Can you reproduce every one of the following records word for word?

# Start of DATASET CONTENT

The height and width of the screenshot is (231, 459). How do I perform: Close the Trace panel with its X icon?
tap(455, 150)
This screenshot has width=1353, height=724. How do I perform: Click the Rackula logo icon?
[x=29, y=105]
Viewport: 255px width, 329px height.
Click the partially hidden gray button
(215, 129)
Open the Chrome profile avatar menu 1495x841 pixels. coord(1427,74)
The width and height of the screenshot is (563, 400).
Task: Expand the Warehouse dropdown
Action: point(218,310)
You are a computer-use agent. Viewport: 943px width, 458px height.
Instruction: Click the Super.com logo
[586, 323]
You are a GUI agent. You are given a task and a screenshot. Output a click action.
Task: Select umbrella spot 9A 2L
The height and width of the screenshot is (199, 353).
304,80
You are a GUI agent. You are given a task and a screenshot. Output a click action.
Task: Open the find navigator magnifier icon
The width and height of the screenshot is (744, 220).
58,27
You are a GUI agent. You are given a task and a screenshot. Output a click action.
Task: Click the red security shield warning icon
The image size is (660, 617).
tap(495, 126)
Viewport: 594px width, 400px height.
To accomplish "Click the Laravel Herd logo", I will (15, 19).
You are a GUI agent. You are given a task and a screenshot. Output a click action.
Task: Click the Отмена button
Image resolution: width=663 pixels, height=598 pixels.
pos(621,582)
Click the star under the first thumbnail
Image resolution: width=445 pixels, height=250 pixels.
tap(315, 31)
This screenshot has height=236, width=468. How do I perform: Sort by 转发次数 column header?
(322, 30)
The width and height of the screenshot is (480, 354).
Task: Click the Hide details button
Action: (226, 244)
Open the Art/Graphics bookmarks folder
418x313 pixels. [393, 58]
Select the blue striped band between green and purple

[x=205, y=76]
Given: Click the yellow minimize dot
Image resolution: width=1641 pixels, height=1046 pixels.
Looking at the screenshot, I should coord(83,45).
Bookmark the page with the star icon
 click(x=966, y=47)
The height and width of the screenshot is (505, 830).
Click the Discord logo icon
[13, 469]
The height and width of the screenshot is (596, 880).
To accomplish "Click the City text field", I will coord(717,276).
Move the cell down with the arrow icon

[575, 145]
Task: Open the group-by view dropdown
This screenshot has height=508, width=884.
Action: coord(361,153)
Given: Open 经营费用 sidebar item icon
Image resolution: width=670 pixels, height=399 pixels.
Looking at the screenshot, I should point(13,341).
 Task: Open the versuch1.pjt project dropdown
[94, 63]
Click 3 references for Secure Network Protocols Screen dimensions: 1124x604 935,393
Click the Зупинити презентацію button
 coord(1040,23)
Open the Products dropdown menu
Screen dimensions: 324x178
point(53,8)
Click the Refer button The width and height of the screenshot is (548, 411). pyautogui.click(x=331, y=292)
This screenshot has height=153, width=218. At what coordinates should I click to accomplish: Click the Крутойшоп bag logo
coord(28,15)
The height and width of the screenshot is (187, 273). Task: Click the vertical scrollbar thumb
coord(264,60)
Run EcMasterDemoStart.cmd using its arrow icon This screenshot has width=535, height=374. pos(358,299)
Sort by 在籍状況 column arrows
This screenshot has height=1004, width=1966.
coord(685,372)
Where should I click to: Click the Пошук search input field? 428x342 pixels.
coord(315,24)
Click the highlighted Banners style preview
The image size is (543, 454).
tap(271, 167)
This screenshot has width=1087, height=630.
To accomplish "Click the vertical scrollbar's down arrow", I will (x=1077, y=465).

# End of DATASET CONTENT

▸ **TASK RESPONSE**:
The height and width of the screenshot is (231, 459). How do I perform: Close the Trace panel with its X icon?
tap(455, 150)
This screenshot has width=1353, height=724. How do I perform: Click the Rackula logo icon?
[x=29, y=105]
Viewport: 255px width, 329px height.
Click the partially hidden gray button
(215, 129)
Open the Chrome profile avatar menu 1495x841 pixels. coord(1427,74)
The width and height of the screenshot is (563, 400).
Task: Expand the Warehouse dropdown
Action: point(218,310)
You are a computer-use agent. Viewport: 943px width, 458px height.
Instruction: Click the Super.com logo
[586, 323]
You are a GUI agent. You are given a task and a screenshot. Output a click action.
Task: Select umbrella spot 9A 2L
The height and width of the screenshot is (199, 353).
304,80
You are a GUI agent. You are given a task and a screenshot. Output a click action.
Task: Open the find navigator magnifier icon
The width and height of the screenshot is (744, 220).
58,27
You are a GUI agent. You are given a task and a screenshot. Output a click action.
Task: Click the red security shield warning icon
The image size is (660, 617).
tap(495, 126)
Viewport: 594px width, 400px height.
To accomplish "Click the Laravel Herd logo", I will (15, 19).
You are a GUI agent. You are given a task and a screenshot. Output a click action.
Task: Click the Отмена button
Image resolution: width=663 pixels, height=598 pixels.
pos(621,582)
Click the star under the first thumbnail
Image resolution: width=445 pixels, height=250 pixels.
tap(315, 31)
This screenshot has height=236, width=468. How do I perform: Sort by 转发次数 column header?
(322, 30)
The width and height of the screenshot is (480, 354).
Task: Click the Hide details button
Action: (226, 244)
Open the Art/Graphics bookmarks folder
418x313 pixels. [393, 58]
Select the blue striped band between green and purple

[x=205, y=76]
Given: Click the yellow minimize dot
Image resolution: width=1641 pixels, height=1046 pixels.
Looking at the screenshot, I should coord(83,45).
Bookmark the page with the star icon
 click(x=966, y=47)
The height and width of the screenshot is (505, 830).
Click the Discord logo icon
[13, 469]
The height and width of the screenshot is (596, 880).
To accomplish "Click the City text field", I will coord(717,276).
Move the cell down with the arrow icon

[575, 145]
Task: Open the group-by view dropdown
This screenshot has height=508, width=884.
Action: coord(361,153)
Given: Open 经营费用 sidebar item icon
Image resolution: width=670 pixels, height=399 pixels.
Looking at the screenshot, I should point(13,341).
 Task: Open the versuch1.pjt project dropdown
[94, 63]
Click 3 references for Secure Network Protocols Screen dimensions: 1124x604 935,393
Click the Зупинити презентацію button
 coord(1040,23)
Open the Products dropdown menu
Screen dimensions: 324x178
point(53,8)
Click the Refer button The width and height of the screenshot is (548, 411). pyautogui.click(x=331, y=292)
This screenshot has height=153, width=218. At what coordinates should I click to accomplish: Click the Крутойшоп bag logo
coord(28,15)
The height and width of the screenshot is (187, 273). Task: Click the vertical scrollbar thumb
coord(264,60)
Run EcMasterDemoStart.cmd using its arrow icon This screenshot has width=535, height=374. pos(358,299)
Sort by 在籍状況 column arrows
This screenshot has height=1004, width=1966.
coord(685,372)
Where should I click to: Click the Пошук search input field? 428x342 pixels.
coord(315,24)
Click the highlighted Banners style preview
The image size is (543, 454).
tap(271, 167)
This screenshot has width=1087, height=630.
To accomplish "Click the vertical scrollbar's down arrow", I will (x=1077, y=465).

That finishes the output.